Convert every line of the records below into a JSON list of strings, one string per line, skipping blank lines and leaving out the pictures.

---------------

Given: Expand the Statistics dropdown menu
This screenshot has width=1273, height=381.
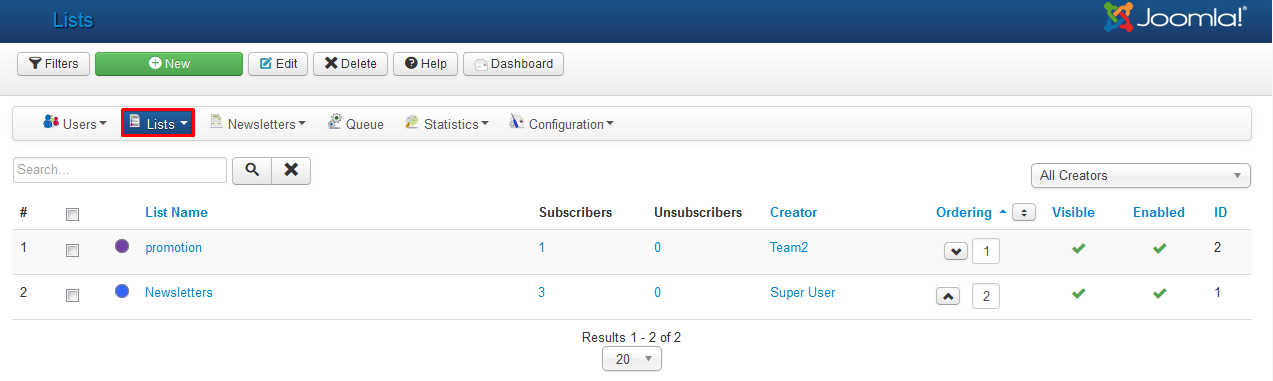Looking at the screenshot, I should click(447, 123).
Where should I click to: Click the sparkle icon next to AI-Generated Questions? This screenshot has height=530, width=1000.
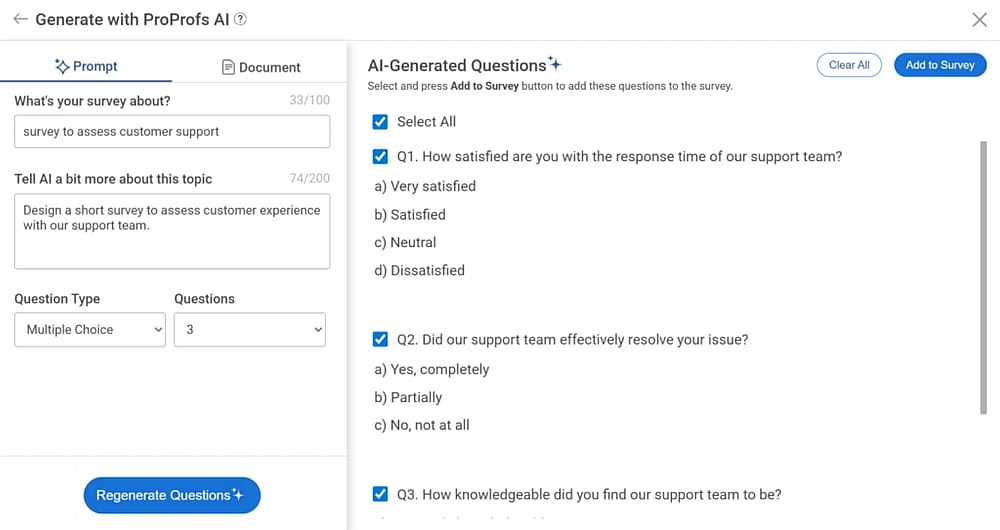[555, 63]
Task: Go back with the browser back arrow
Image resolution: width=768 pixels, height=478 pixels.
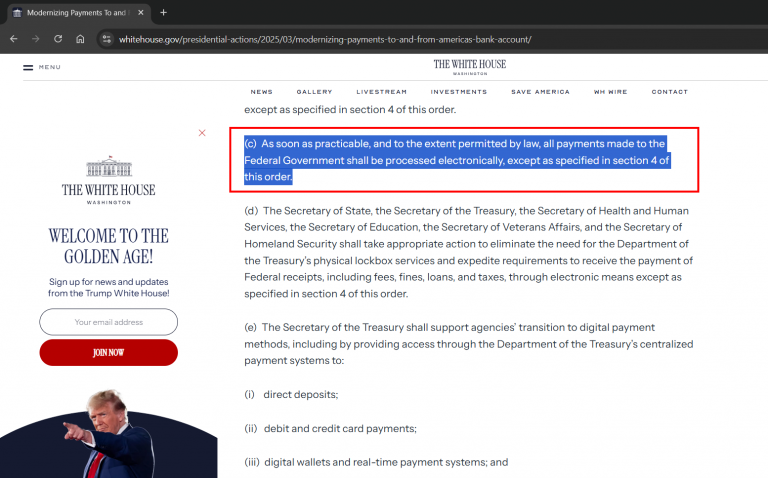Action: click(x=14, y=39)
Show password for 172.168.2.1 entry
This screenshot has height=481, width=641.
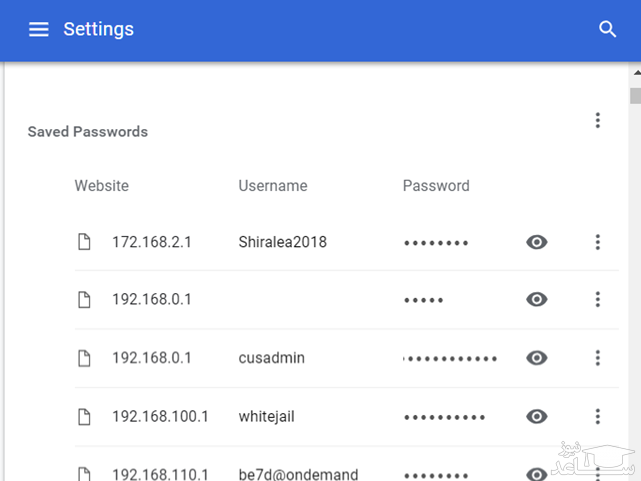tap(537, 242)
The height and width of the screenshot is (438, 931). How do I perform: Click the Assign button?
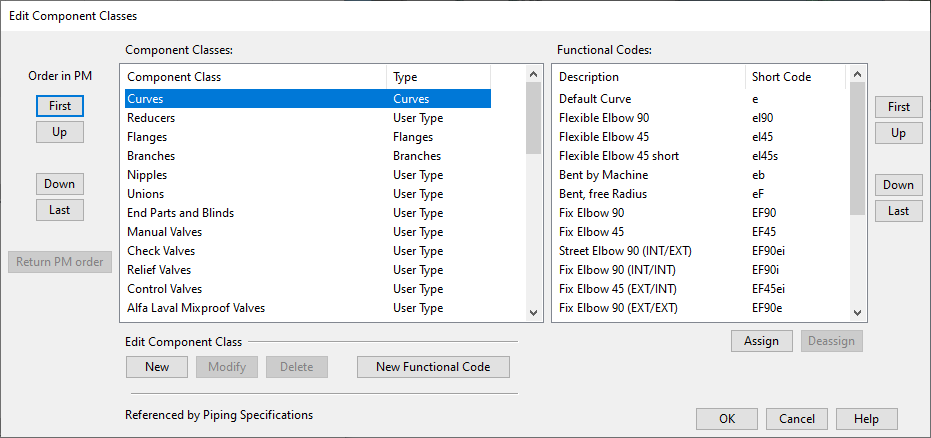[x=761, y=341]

---------------

** RESPONSE BELOW **
[
  "Given: Expand the Statistics dropdown menu",
  "This screenshot has width=1273, height=381.",
  "Looking at the screenshot, I should click(447, 123).",
  "Where should I click to: Click the sparkle icon next to AI-Generated Questions? This screenshot has height=530, width=1000.",
  "[555, 63]",
  "Task: Go back with the browser back arrow",
  "Image resolution: width=768 pixels, height=478 pixels.",
  "Action: click(x=14, y=39)",
  "Show password for 172.168.2.1 entry",
  "This screenshot has height=481, width=641.",
  "tap(537, 242)",
  "The height and width of the screenshot is (438, 931). How do I perform: Click the Assign button?",
  "[x=761, y=341]"
]